Knafeh a Turkish delicacy
Knafeh also known as Kunafa is a delicious Middle Eastern dessert made and presented in varied types.
Traditionally Knafeh is made out of Knafeh dough which is also known as kadaifi/kataifi/knefe/Kunafa/ Khunafae dough, depending on where you are in the world. It’s a soft, shredded, ultra-thin, vermicelli-like pastry, which is easily available in Turkish/Arabian or sometimes on Asian shops. Both fresh and frozen Knafeh can be used for this dessert. The dough gets filled with Nabulsi cheese and glazed with infused sugar syrup, garnished with pistachio or dry rose petals.
I am presenting the easiest version using the finest vermicelli and ricotta - mozzarella cheese which are very easily available in any local supermarkets. This layered dessert is very delicious and easy to make and serve.

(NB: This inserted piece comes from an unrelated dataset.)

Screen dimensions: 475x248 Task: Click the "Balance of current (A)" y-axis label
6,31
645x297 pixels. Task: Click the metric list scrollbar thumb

Let's get started with the quickest version of Knafeh.
Fine Vermicelli - 500 gms
Unsalted butter - 100 gms
Yellow food color - ½ tsp (Optional)
Ricotta cheese - 250 gms
Grated Mozzarella cheese - 100 gms
Sugar - 1 Cup
Water- 1 Cup
Cardamom powder - 1 tsp
Lemon juice - 1 tbsp
Finely Chopped Pistachio
Finely Chopped Almonds (optional)
1. Prepare the oven by preheating it at 180 C for 5 -10 mins.
2. Mix butter with the finest version of vermicelli. Yellow food color can be added at this point to enhance the color. Divide it in equal halves. Make a thin layer of Vermicelli of one half and press it into the bottom of the cake tin or any Oven safe glass dish.
3. Add the layer of Ricotta cheese and spread it well with spatula.
4. Add another layer of Mozzarella cheese spread it well.
5. Add the final layer of remaining half of vermicelli.
6. Bake it in a preheated oven until the vermicelli turns brown for about 10-15 mins depend on the temperature of your oven.
7. While the Knafeh is baking, we will prepare the sugar syrup:
Combine the water and sugar and give it a good boil.
Reduce the heat to medium and stir in the lemon juice. Simmer, stirring constantly, until the sugar is dissolved and the mixture is thickened, 5 to 7 minutes. (Do not let the mixture turn golden and caramelize.)
Few drops of lemon juice and Cardamom powder can be added at this point to the sugar syrup.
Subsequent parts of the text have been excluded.